WHAT YOU SHOULD DO: The answer must be one number: how many lines of the records contain "coordinates".

DATA FOR THIS EXERCISE:
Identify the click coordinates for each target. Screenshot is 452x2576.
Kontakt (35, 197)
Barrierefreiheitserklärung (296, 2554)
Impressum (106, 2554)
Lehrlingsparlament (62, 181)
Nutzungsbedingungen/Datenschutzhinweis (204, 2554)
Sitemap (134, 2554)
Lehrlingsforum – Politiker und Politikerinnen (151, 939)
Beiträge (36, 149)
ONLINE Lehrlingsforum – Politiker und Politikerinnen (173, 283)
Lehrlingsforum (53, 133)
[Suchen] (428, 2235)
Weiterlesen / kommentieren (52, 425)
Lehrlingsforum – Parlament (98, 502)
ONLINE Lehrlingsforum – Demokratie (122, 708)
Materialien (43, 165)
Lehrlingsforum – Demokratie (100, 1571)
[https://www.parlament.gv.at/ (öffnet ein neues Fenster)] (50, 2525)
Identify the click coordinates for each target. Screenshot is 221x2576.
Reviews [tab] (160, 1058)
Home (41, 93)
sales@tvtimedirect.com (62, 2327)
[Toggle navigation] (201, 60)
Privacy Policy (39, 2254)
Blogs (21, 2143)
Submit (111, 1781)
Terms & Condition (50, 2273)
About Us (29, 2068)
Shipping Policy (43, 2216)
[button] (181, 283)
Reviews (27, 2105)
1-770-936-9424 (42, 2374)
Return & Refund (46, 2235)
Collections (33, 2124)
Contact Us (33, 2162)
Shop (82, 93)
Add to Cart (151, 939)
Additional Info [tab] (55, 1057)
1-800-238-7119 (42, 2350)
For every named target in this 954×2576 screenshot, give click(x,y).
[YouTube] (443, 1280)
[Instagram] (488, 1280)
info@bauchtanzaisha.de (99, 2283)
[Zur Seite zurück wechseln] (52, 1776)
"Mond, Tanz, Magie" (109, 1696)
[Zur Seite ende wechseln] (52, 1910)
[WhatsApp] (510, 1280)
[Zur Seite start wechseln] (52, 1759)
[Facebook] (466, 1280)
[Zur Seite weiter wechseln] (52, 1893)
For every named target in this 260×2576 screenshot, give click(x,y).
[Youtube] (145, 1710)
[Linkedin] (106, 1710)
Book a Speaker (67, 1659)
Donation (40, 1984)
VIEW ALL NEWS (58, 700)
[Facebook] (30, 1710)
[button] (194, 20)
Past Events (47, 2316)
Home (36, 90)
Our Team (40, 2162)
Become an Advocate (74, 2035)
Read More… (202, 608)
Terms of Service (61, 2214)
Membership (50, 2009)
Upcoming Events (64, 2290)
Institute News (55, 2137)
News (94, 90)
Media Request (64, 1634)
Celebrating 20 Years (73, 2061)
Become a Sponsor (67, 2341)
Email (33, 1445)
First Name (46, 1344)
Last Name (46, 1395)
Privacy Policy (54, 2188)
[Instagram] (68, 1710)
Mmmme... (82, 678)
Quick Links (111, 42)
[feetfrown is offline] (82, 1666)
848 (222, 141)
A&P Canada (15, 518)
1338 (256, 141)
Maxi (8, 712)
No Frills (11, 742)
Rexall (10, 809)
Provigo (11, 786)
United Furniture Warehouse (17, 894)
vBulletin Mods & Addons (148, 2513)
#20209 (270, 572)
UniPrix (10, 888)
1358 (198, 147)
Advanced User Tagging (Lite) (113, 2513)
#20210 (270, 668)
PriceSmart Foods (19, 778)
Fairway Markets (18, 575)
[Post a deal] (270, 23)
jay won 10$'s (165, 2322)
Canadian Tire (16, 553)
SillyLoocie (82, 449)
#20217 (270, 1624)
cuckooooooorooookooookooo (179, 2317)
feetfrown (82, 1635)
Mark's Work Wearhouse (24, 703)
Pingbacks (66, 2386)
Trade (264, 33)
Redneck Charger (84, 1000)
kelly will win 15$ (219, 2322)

THE COMPLETED TASK: 2